Fourteen and 15-year-olds in Wisconsin would be able to work longer hours under a Republican-backed proposal at the state Capitol.
Under current law, Wisconsin has the same work hour restrictions for young teens as federal labor laws — 7 a.m. until 7 p.m. for most of the year. Possible hours extend until 9 p.m. from June 1 until Labor Day. Under the proposal, 14- and 15-year-olds could start work at 6 a.m. and work as late as 11 p.m. on non-school days. On school days, they would need to end work by 9:30 p.m.
The change would only apply to small businesses that aren’t regulated by federal labor laws. Those are businesses that do less than $500,000 worth of sales or business in a year and don't do any interstate commerce, among other criteria.
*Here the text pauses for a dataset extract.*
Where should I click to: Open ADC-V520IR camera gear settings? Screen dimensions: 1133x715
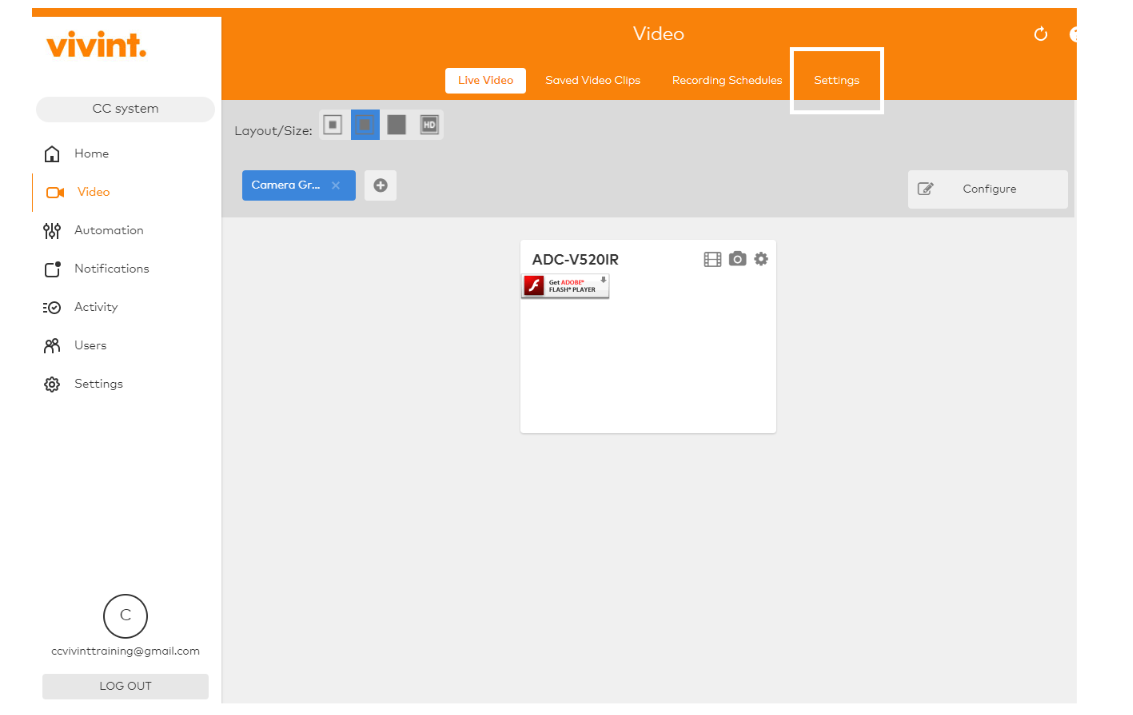761,259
Speaking on WPR’s "The Morning Show," Republican Sen. Mary Felzkowski, R-Irma, called the plan "common sense."
"You know, we allow (young teens) to be up and doing things — curfew, sporting events and everything else. A lot of these kids that aren’t involved in (those things) want to be able to have a job. ... This is just extending those hours, no different than if they were involved in extracurricular activities," she said.
Felzkowski, who is one of the bill’s sponsors, said the idea came from a small business in her district that has struggled to meet staffing needs with the current restrictions on its younger workers.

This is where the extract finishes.